You know — those navy, cornflower, turquoise kind of blue days where nothing seems to go quite right. Not even the lure of editing and/or writing something new seems to interest me. TV? Blah…too much drama. Reading? Not in the mood. Writing? Not inspired.
I’ve changed my diet, walk a little more, try and get to bed before 11 pm (another story), and yet I sometimes get these hates coming on. Now, I don’t hate anybody (well..maybe just one person). Hate is a wasted emotion with nothing but bad side effects and conclusions in the toilet.
Work is changing big time, and I’m lost in the shuffle. I’m not close enough to retirement to retire, but I hate the idea of sitting at a desk putting data in the computer 8 hours a day for the next 1-1/2 years. I come home from work and the grumpies follow. The stupid Netflix keeps timing out. There’s a sink of dishes to do. Blah Blah Blah.

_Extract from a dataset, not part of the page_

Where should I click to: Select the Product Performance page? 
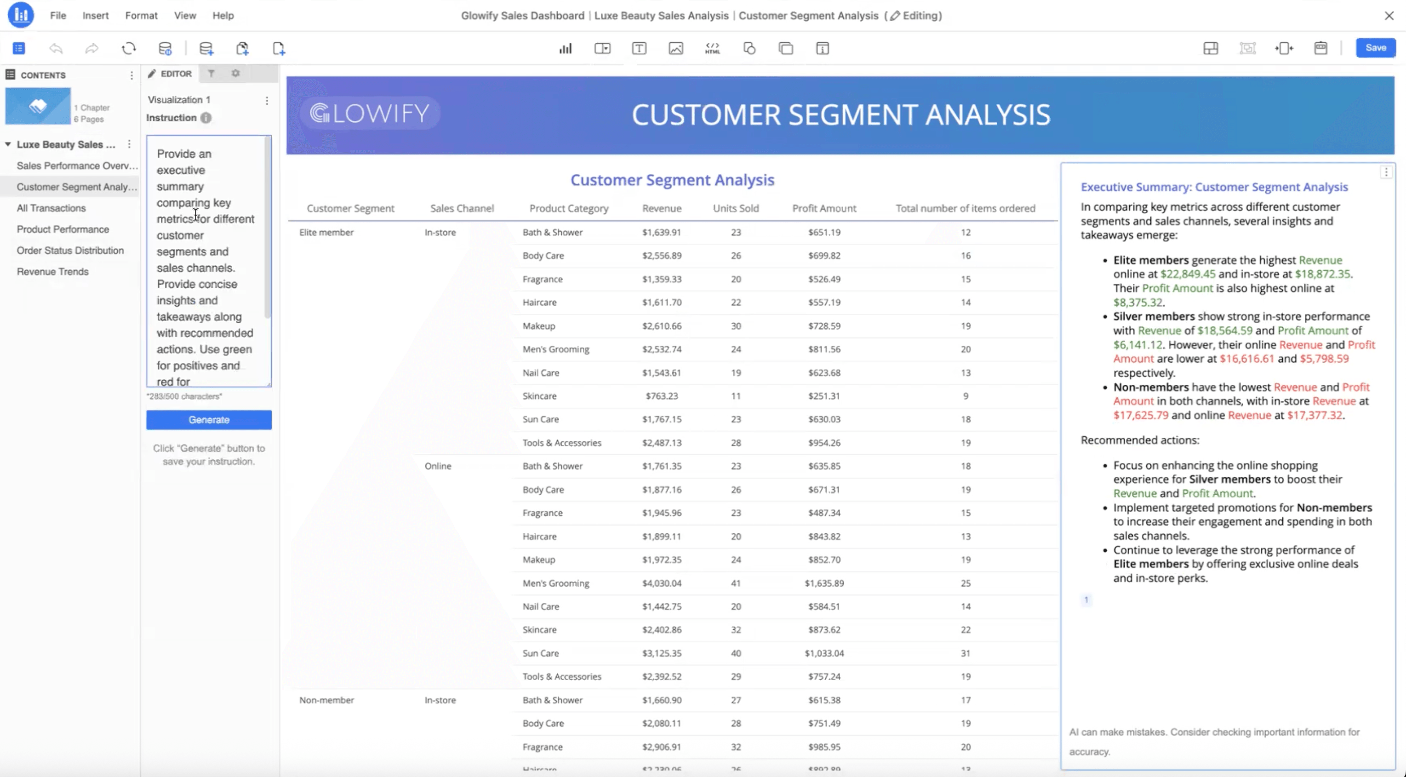63,229
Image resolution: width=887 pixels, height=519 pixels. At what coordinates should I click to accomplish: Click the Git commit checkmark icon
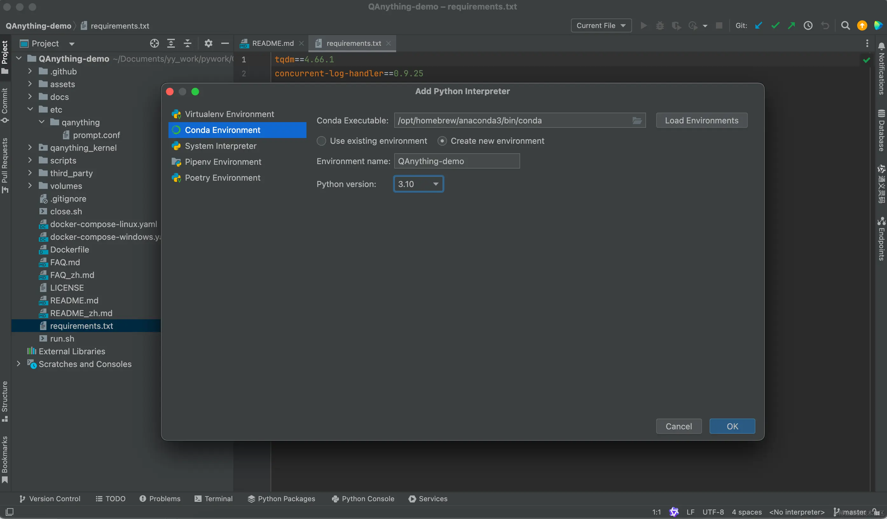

Then I talk to friends who have real issues. Illness, custody battles, unemployment, and I refocus. I’d rather listen and help them than listen and help myself. It’s a tough world out there, and we all deserve medals for making it through with the battle scars we have.
Maybe it’s just the changing seasons that are trying to pull me down. I’ve never been affected by the seasons, but hey — I’ve never had these many hot flashes, either. Anything is possible.
So my question to you — what do you do when you get the blues? I’ll take any and ALL suggestions!